TEXTO MOSTRADO —
------------------------------------------------

La imagen de la cruz despierta las más diversas reacciones. Las cruces están estampadas en la bandera de algunos países y en camisetas. Las cruces abundan en los paisajes tristes de los cementerios y nos recuerdan las peores persecuciones religiosas. Las cruces se destacan en obras de arte y figuran en las marcas de automóviles. Al pensar en Jesús y su muerte, surge la imagen tan común de la cruz, pero nunca transmitió un mensaje entendido de la misma manera por todos, por lo menos, por la mayoría. Todavía hoy es así. En la cultura popular, la cruz se transformó en un símbolo de muerte y terror. Si se piensa solo en el símbolo, la cruz siempre despertó acusaciones filosóficas de locura y escándalo, aclamaciones religiosas de gratitud y alabanza. Y finalmente, ¿cómo un instrumento de tortura puede transformarse en victoria y salvación?

------------------------------------------------

DATOS MOSTRADOS —
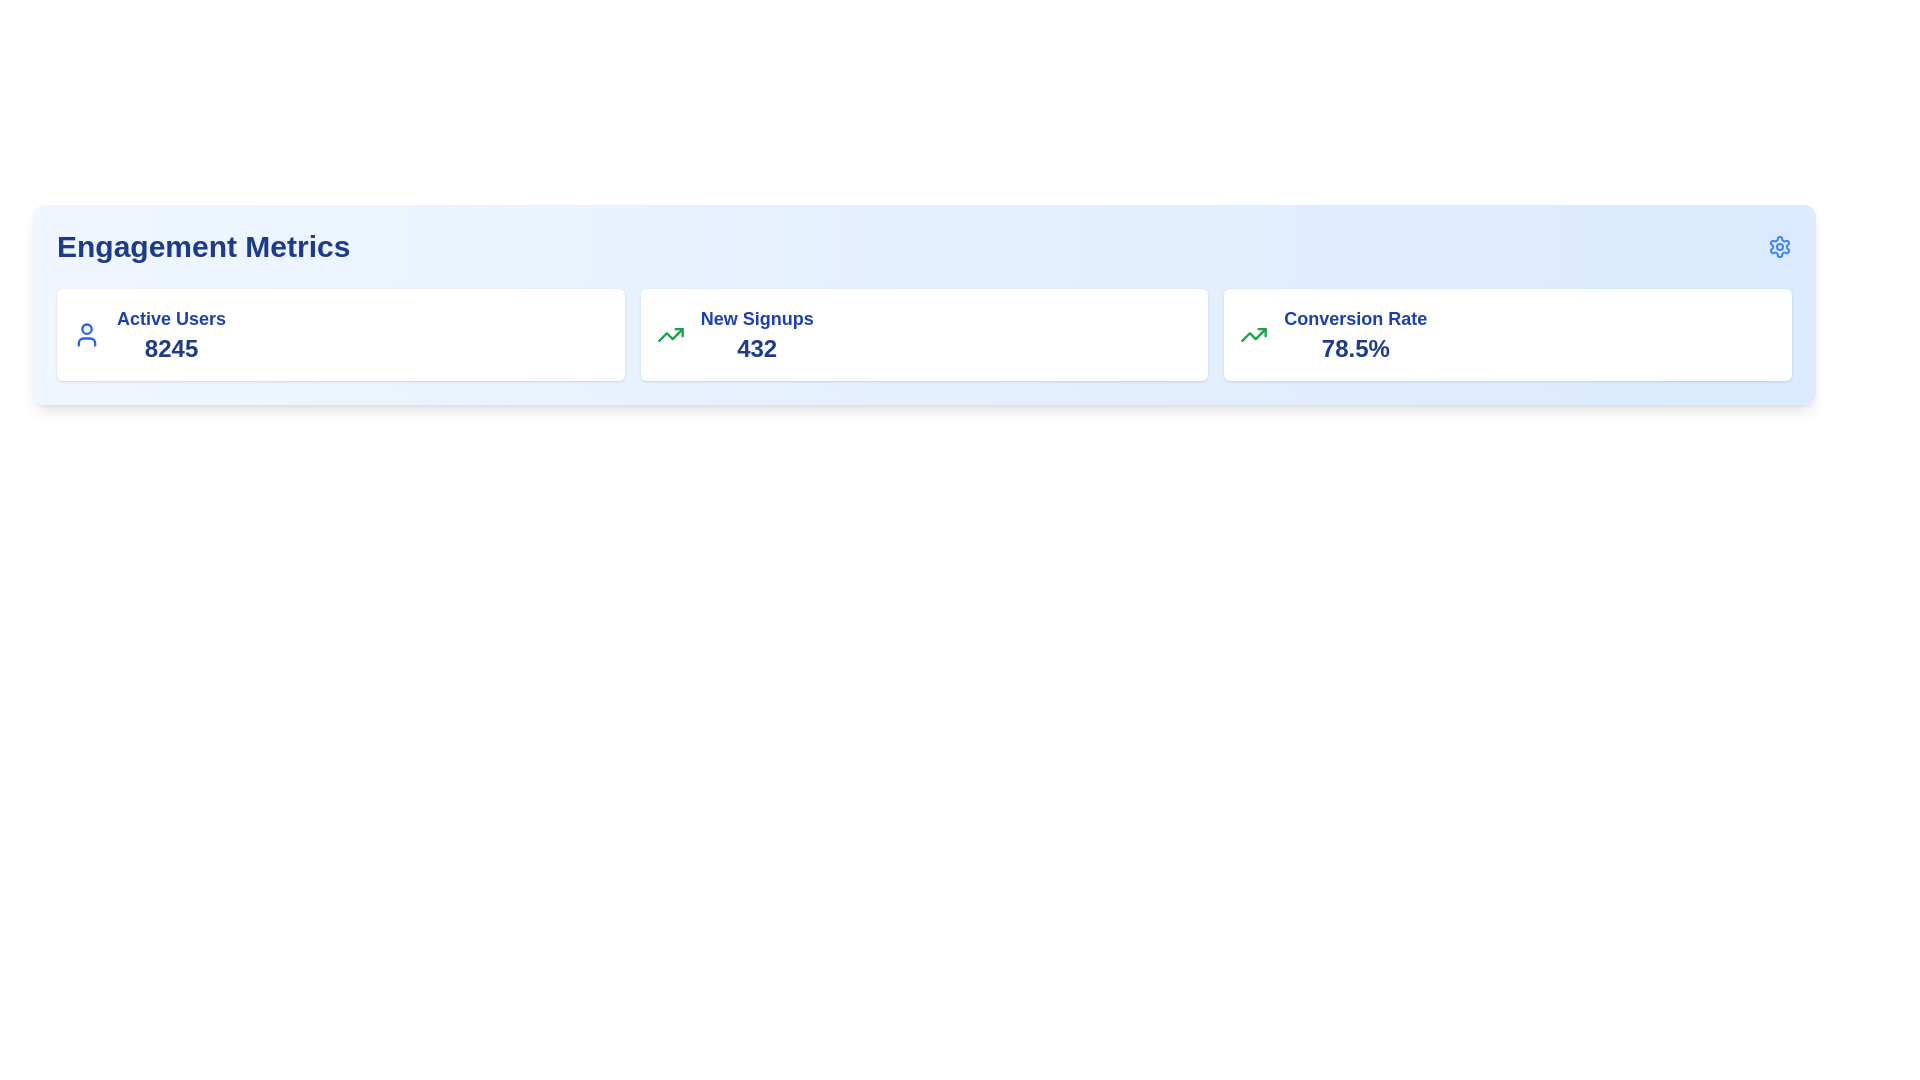 The width and height of the screenshot is (1920, 1080). Describe the element at coordinates (1508, 334) in the screenshot. I see `conversion rate information displayed on the informational display card located in the third column of the grid, to the right of the 'New Signups' card` at that location. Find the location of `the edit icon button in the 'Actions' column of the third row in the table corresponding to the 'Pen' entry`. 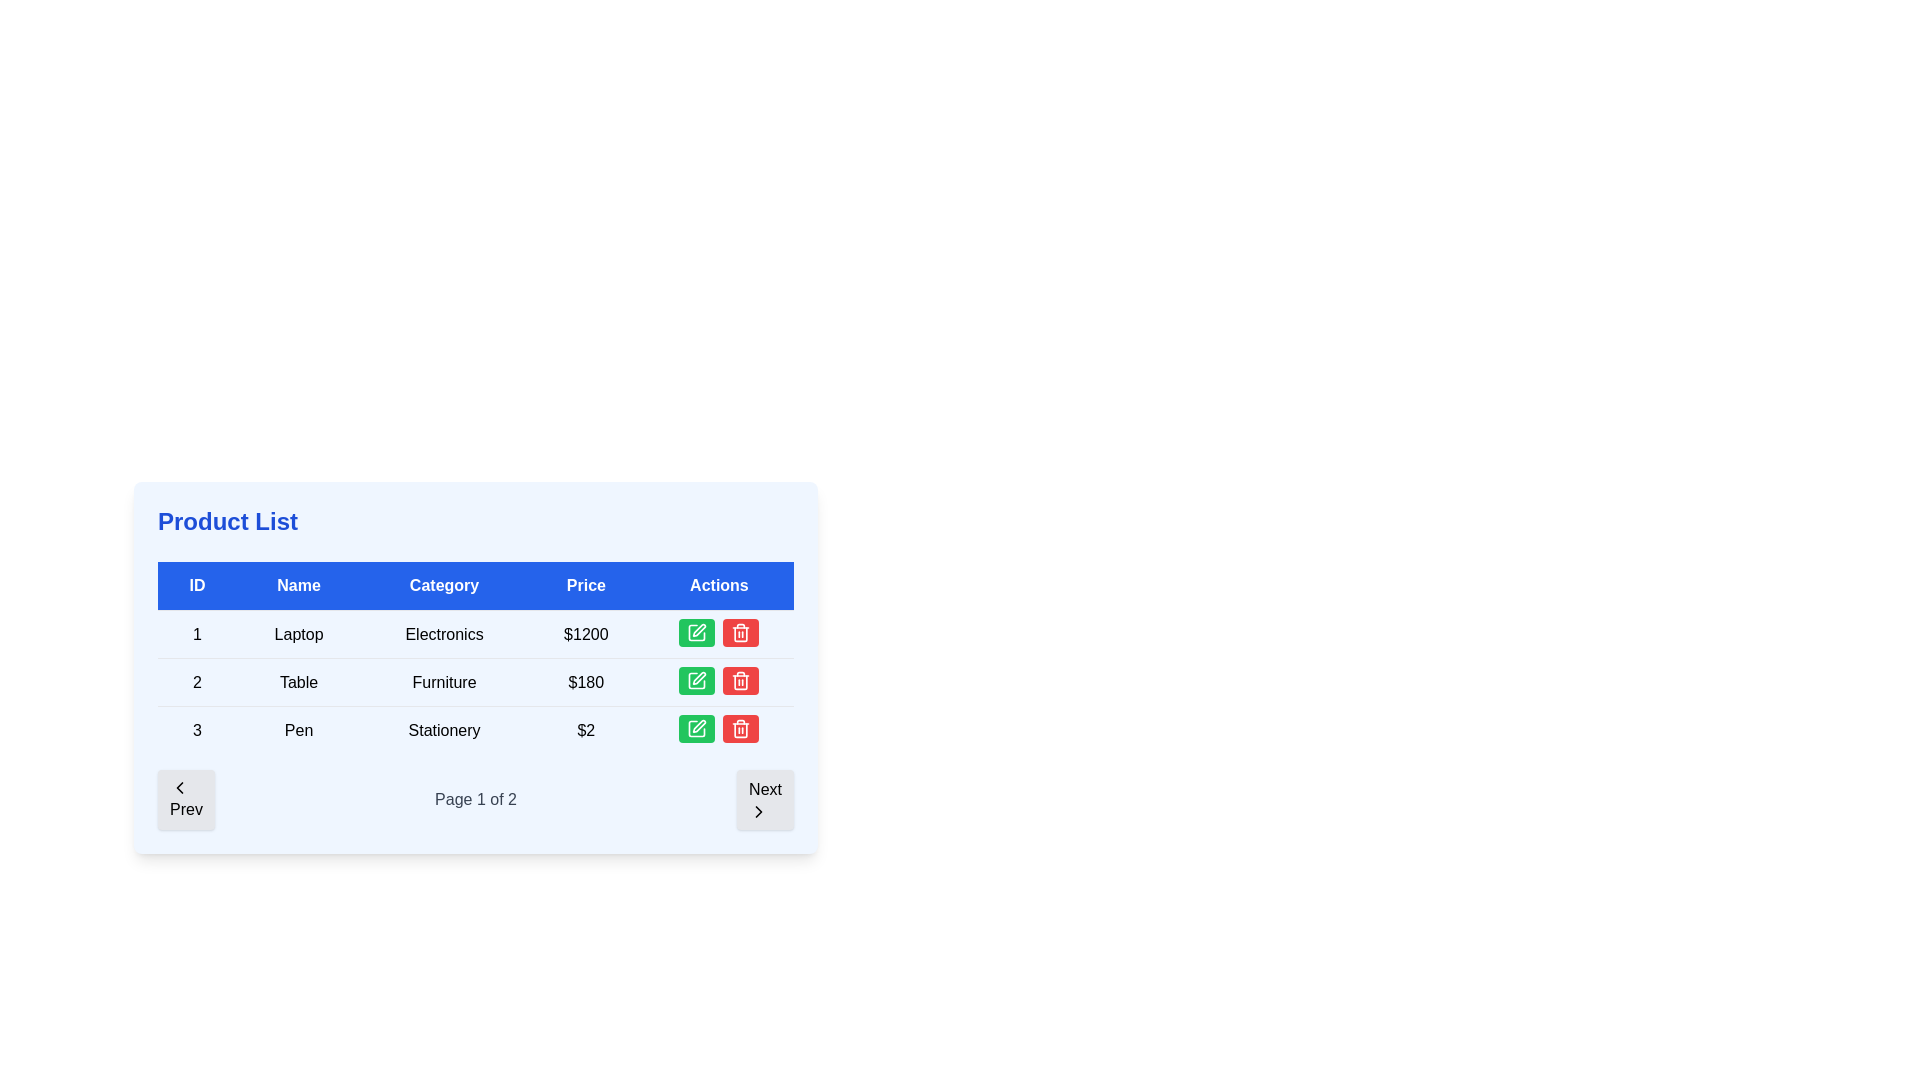

the edit icon button in the 'Actions' column of the third row in the table corresponding to the 'Pen' entry is located at coordinates (697, 729).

------------------------------------------------

POR HACER —
1. Enumera todos los lugares u objetos en los que, según el texto sobre la cruz, se encuentran cruces.
2. Prosigue el texto sobre la cruz a partir de su última oración.
El material no guarda relación alguna con el texto.

RESULTADOS DEL EJERCICIO —
1.
- La bandera de algunos países
- Camisetas
- Los paisajes tristes de los cementerios
- Obras de arte
- Marcas de automóviles

2.
La cruz fue el punto culminante y decisivo del gran conflicto entre el bien y el mal. Fue la prueba definitiva por la cual Jesús tendría que pasar en favor de la raza humana. Si él fallaba en el último segundo, todo quedaría perdido para siempre. Aunque poseía todo el poder en el Cielo y en la Tierra, Jesús tenía que soportar todo el dolor del Calvario para cumplir su misión.
El precio de nuestra redención exigía solo el derramamiento de la sangre de Cristo para la remisión de pecados. Pero el camino que él transitó no fue solo el de la muerte, sino de indescriptible dolor, de una angustia sin medida. Usada por los pueblos antiguos, la cruz era un instrumento preparado para causar la muerte más dolorosa, lenta, cruel y vergonzosa posible. Estaba reservada solo para los peores criminales. Para Cícero, orador romano que vivió entre 106 y 43 a.C., crucificar a un ciudadano romano “es crimen, azotarlo es abominación [...] crucificarlo ¿qué es? No hay palabras que puedan describir un acto tan horrible” (Against Verres, II. V. 64, parágrafo 165, citado por John Stott, A Cruz de Cristo, 18).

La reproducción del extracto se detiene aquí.